Finally, we will move on to our gradient boosting machine (GBM), which will be the final model in our ensemble of models. Note that in the previous chapters, we used H2O's version of GBM, but now, we will stick with Spark and use Spark's implementation of GBM as follows:
import org.apache.spark.ml.classification.{GBTClassifier, GBTClassificationModel}
val gbmModelPath= s"$MODELS_DIR/gbmModel"
val gbmModel= {
val model = new GBTClassifier()
.setFeaturesCol(idf.getOutputCol)
.setLabelCol("label")
.setMaxIter(20)
.setMaxDepth(6)
.setCacheNodeIds(true)
.fit(trainData)
val gbmPrediction = model.transform(testData)
gbmPrediction.show()
val gbmAUC = new BinaryClassificationEvaluator()
.setLabelCol("label")
.setRawPredictionCol(model.getPredictionCol)
.evaluate(gbmPrediction)
println(s" GBM AUC on test data: $gbmAUC")

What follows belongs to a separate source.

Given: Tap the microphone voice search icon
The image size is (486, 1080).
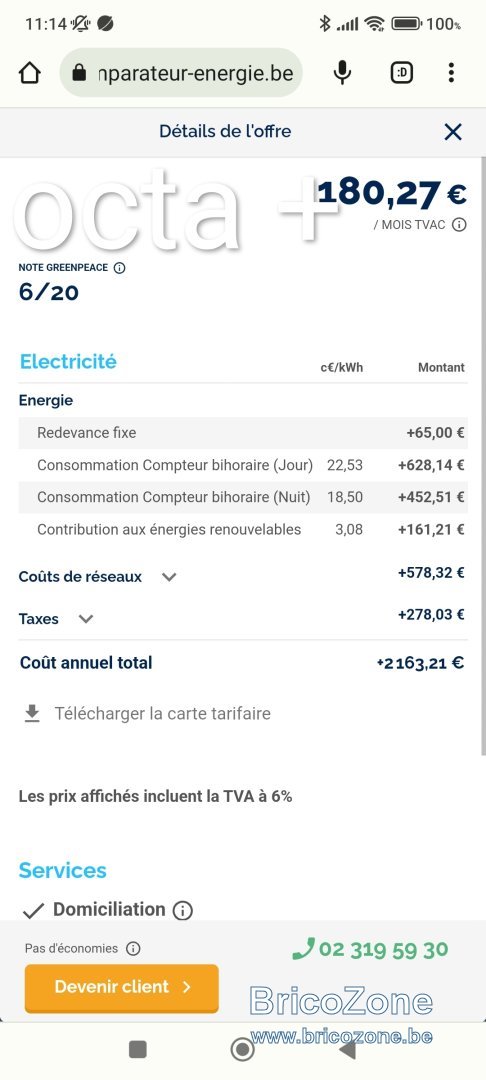Looking at the screenshot, I should (342, 72).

model.write.overwrite.save(gbmModelPath)
model
}
So now, we have trained up four different learning algorithms: a (single) decision tree, a random forest, Naive Bayes, and a gradient boosted machine. Each provides a different AUC as summarized in the table here. We can see that the best performing model is RandomForest followed by GBM. However, it is fair to say that we did not perform any exhausted search for the GBM model nor did we use a high number of iterations as is usually recommended:
Decision tree |
0.659 |
Naive Bayes |
0.484 |
Random forest |
0.769 |
GBM |
0.755 |